— Work item —
Scan each line of the records for the word "Switch" and extract the ones that have it.

— Given records —
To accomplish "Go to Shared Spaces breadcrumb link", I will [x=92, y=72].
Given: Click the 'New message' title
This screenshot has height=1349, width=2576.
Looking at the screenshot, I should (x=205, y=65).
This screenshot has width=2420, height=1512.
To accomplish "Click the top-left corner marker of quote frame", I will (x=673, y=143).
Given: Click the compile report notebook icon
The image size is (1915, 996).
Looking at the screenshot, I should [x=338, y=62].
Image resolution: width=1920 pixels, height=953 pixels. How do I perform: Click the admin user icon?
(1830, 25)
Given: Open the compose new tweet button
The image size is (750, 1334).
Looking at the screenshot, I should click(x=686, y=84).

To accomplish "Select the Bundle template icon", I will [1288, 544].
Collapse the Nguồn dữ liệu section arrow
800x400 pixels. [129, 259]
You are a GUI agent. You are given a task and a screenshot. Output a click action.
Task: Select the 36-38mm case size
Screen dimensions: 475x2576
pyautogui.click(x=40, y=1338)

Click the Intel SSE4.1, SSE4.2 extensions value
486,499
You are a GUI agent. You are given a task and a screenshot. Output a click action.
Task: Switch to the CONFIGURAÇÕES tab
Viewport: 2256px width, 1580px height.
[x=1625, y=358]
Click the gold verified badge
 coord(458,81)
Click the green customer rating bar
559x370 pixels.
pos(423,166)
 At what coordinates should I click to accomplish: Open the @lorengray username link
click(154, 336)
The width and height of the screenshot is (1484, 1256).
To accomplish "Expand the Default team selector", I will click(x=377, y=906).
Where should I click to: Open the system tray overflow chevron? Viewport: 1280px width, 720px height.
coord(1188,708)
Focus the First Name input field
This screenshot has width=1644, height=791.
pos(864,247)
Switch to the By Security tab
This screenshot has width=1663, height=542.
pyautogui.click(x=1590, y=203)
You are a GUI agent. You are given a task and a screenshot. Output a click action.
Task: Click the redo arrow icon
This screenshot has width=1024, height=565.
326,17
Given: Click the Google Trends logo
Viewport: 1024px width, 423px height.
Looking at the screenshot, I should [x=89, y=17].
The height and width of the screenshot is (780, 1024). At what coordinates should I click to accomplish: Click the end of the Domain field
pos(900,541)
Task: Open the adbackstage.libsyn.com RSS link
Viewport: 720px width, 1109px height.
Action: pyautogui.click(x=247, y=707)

— Reply to the exercise —
Task: Switch to the CONFIGURAÇÕES tab
Switch to the By Security tab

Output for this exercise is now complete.